◆ **Supplied records**

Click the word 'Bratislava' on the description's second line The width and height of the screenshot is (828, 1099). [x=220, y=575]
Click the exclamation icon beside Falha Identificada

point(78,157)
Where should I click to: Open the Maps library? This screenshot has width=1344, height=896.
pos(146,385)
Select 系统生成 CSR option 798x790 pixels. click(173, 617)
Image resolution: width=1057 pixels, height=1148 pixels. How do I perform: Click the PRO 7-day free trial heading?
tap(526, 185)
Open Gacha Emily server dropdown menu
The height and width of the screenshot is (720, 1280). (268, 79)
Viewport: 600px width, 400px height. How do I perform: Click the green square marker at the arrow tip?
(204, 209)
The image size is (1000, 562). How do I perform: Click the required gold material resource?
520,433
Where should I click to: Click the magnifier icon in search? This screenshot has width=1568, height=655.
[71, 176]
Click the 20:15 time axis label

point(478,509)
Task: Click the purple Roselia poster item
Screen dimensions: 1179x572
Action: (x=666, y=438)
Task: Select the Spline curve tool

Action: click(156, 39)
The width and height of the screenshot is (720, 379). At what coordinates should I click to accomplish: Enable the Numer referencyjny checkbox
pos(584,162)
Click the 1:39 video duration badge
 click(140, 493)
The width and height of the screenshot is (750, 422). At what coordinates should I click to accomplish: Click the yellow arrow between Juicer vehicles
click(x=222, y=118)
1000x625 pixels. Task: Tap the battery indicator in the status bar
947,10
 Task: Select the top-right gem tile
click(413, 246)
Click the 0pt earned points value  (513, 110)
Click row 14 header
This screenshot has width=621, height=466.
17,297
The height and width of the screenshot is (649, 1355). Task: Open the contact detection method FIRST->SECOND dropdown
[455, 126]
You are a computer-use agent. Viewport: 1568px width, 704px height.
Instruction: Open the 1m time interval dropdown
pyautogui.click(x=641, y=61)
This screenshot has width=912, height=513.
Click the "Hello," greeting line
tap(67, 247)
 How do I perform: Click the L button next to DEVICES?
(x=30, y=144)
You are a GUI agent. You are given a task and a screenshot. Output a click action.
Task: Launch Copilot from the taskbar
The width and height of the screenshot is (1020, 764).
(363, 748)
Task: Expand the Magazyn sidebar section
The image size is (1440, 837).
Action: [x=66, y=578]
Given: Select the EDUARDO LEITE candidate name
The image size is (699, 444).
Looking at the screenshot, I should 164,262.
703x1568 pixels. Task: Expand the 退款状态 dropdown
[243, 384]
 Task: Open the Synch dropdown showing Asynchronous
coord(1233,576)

◆ **Task description**
Each record above is to be reproduced word for word.

◆ **Result of this exercise**
Click the word 'Bratislava' on the description's second line The width and height of the screenshot is (828, 1099). [x=220, y=575]
Click the exclamation icon beside Falha Identificada

point(78,157)
Where should I click to: Open the Maps library? This screenshot has width=1344, height=896.
pos(146,385)
Select 系统生成 CSR option 798x790 pixels. click(173, 617)
Image resolution: width=1057 pixels, height=1148 pixels. How do I perform: Click the PRO 7-day free trial heading?
tap(526, 185)
Open Gacha Emily server dropdown menu
The height and width of the screenshot is (720, 1280). (268, 79)
Viewport: 600px width, 400px height. How do I perform: Click the green square marker at the arrow tip?
(204, 209)
The image size is (1000, 562). How do I perform: Click the required gold material resource?
520,433
Where should I click to: Click the magnifier icon in search? This screenshot has width=1568, height=655.
[71, 176]
Click the 20:15 time axis label

point(478,509)
Task: Click the purple Roselia poster item
Screen dimensions: 1179x572
Action: (x=666, y=438)
Task: Select the Spline curve tool

Action: click(156, 39)
The width and height of the screenshot is (720, 379). At what coordinates should I click to accomplish: Enable the Numer referencyjny checkbox
pos(584,162)
Click the 1:39 video duration badge
 click(140, 493)
The width and height of the screenshot is (750, 422). At what coordinates should I click to accomplish: Click the yellow arrow between Juicer vehicles
click(x=222, y=118)
1000x625 pixels. Task: Tap the battery indicator in the status bar
947,10
 Task: Select the top-right gem tile
click(413, 246)
Click the 0pt earned points value  (513, 110)
Click row 14 header
This screenshot has width=621, height=466.
17,297
The height and width of the screenshot is (649, 1355). Task: Open the contact detection method FIRST->SECOND dropdown
[455, 126]
You are a computer-use agent. Viewport: 1568px width, 704px height.
Instruction: Open the 1m time interval dropdown
pyautogui.click(x=641, y=61)
This screenshot has width=912, height=513.
Click the "Hello," greeting line
tap(67, 247)
 How do I perform: Click the L button next to DEVICES?
(x=30, y=144)
You are a GUI agent. You are given a task and a screenshot. Output a click action.
Task: Launch Copilot from the taskbar
The width and height of the screenshot is (1020, 764).
(363, 748)
Task: Expand the Magazyn sidebar section
The image size is (1440, 837).
Action: [x=66, y=578]
Given: Select the EDUARDO LEITE candidate name
The image size is (699, 444).
Looking at the screenshot, I should 164,262.
703x1568 pixels. Task: Expand the 退款状态 dropdown
[243, 384]
 Task: Open the Synch dropdown showing Asynchronous
coord(1233,576)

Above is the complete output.